# ACTIVITY
The entries below need to be written out exactly, with no pictures included.

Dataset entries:
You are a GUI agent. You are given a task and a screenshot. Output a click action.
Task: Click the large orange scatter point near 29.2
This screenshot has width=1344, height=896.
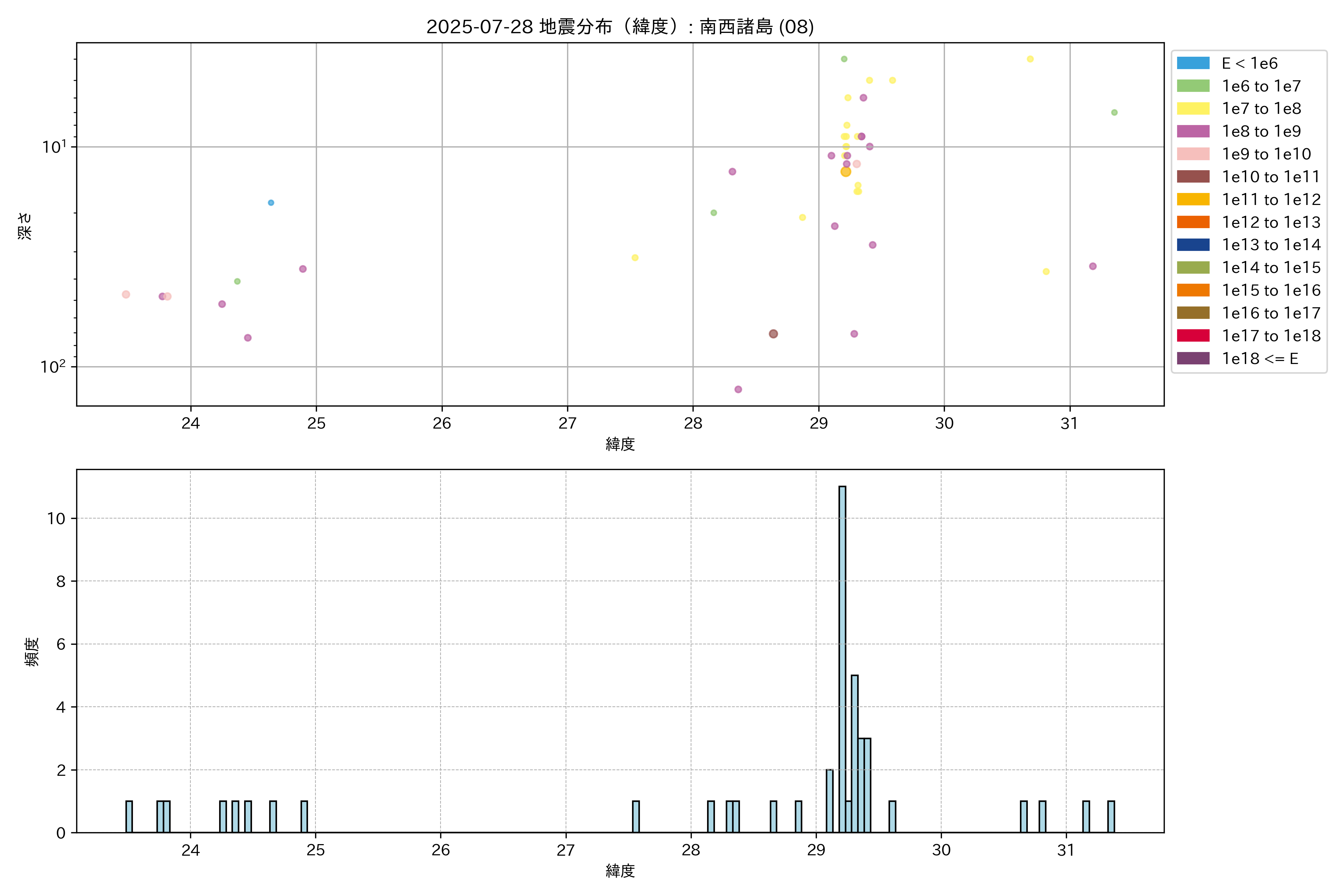pos(846,171)
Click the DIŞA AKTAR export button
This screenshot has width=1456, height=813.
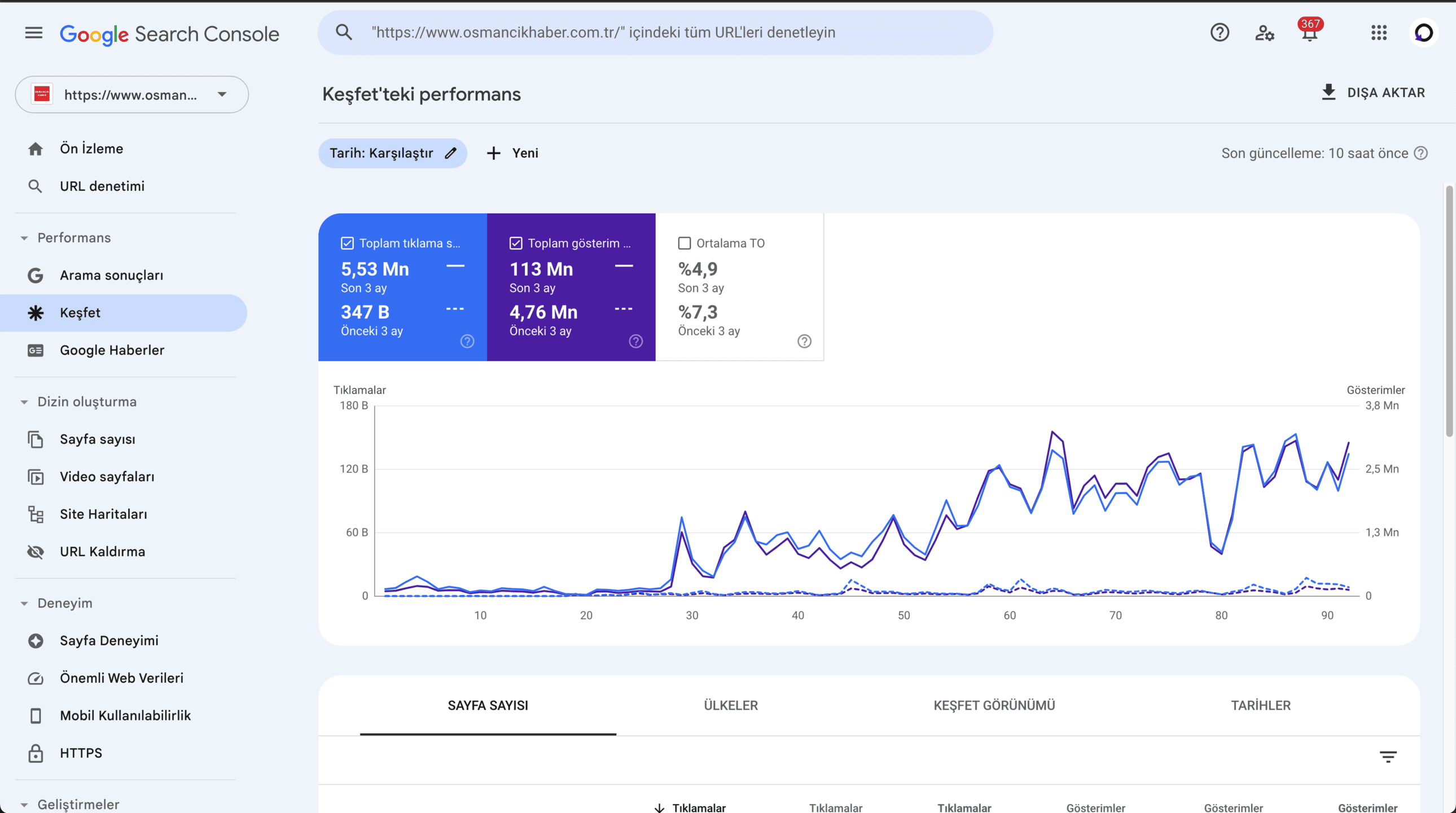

# EXERCISE SOLUTION
You are a GUI agent. You are given a task and a screenshot. Output a click action.
Task: Click the large orange scatter point near 29.2
This screenshot has width=1344, height=896.
pos(846,171)
Click the DIŞA AKTAR export button
This screenshot has width=1456, height=813.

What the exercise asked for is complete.